Source excerpt –
==*==
# Have you compared yours to store bought yet?



## zwiller (Dec 30, 2018)

Got a few blocks as gifts.  WOW.  Expected some competition...  I can barely tell if store bought is smoked.  The smoke is VERY subtle.  Definitely happy I switched to dust and the results are so much closer to store bought.  Pellets were WAY too strong.  All this being said, I think I've got a better understanding of what to achieve.  You definitely want the cheese aroma and flavor to remain prominent but you just want to pickup some smoke overtones on the background.


----------



## bill ace 350 (Dec 30, 2018)

The store bought I have tried doesn't have enough smoke flavor for me.


----------



## SmokinAl (Dec 30, 2018)

It will take you a few batches to get the time & type of pellets or dust you like.
I have tried every cheese & pellet combo that I could find & I found out that we like Muenster with about 3 hours of apple pellet smoke. So I buy the whole block of Muenster from the deli section, still in the cryovac & cut it into smaller pieces & it will last me a year. I don't even buy any other cheese anymore. We just love smoked Muenster!!
Al


----------



## dcecil (Dec 30, 2018)

SmokinAl said:


> It will take you a few batches to get the time & type of pellets or dust you like.
> I have tried every cheese & pellet combo that I could find & I found out that we like Muenster with about 3 hours of apple pellet smoke. So I buy the whole block of Muenster from the deli section, still in the cryovac & cut it into smaller pieces & it will last me a year. I don't even buy any other cheese anymore. We just love smoked Muenster!!
> Al


Al, can you compare the Muenster to another cheese or does it stand alone in the its own flavor category.


----------



## SonnyE (Dec 30, 2018)

SmokinAl said:


> We just love smoked Muenster!!



And Al's Pickles.
And Beer.
And Sunshine!


----------



## zwiller (Dec 30, 2018)

bill ace 350 said:


> The store bought I have tried doesn't have enough smoke flavor for me.



Agreed, and not all are the same, but it was interesting to compare and to be reminded more smoke is not necessarily _always _better.  Kinda wild to think some people are put off by even the tiniest bit of smoke in the store bought stuff.
==*==
Dataset section –
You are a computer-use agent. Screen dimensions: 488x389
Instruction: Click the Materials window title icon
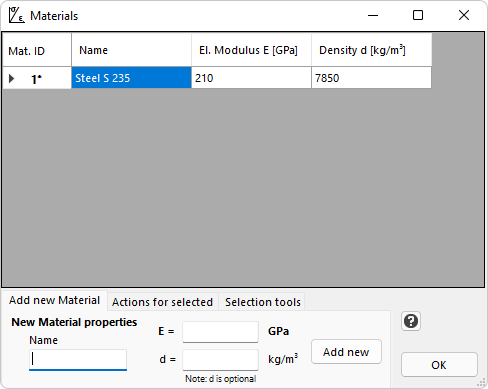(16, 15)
==*==
Exercise objective – Resume the forum thread on smoking cheese at home and comparing it to store-bought smoked cheese, starting right after its final post.

Exercise response –
----------



## SonnyE (Dec 30, 2018)

I actually tried some Pellets yesterday when starting to smoke my Disco's Bacon.
It made this heavy, white, acrid smoke. 
I doused the lit end, dumped the Pellets in my heavy aluminum pan, reloaded with Apple Wood Pellet Dust, and had nice TBS lazily drifting out the vent again.

Then made a Sawdust Casserole and started it baking in my Little MES. (I was running low on dust)
It was swelling above the pan last night as it cooked. I had to divide it into a foil Half-sized steamer pan before it ran over. As it "cooked", it swelled up like a Cake, or a loaf of bread. 
I guess my eyes were bigger than my pan....

Steam was still rolling at 1:30 AM when my buddy and I did our last pee stop before bed.


----------



## zwiller (Dec 30, 2018)

SmokinAl said:


> It will take you a few batches to get the time & type of pellets or dust you like. I have tried every cheese & pellet combo that I could find & I found out that we like Muenster with about 3 hours of apple pellet smoke. So I buy the whole block of Muenster from the deli section, still in the cryovac & cut it into smaller pieces & it will last me a year. I don't even buy any other cheese anymore. We just love smoked Muenster!!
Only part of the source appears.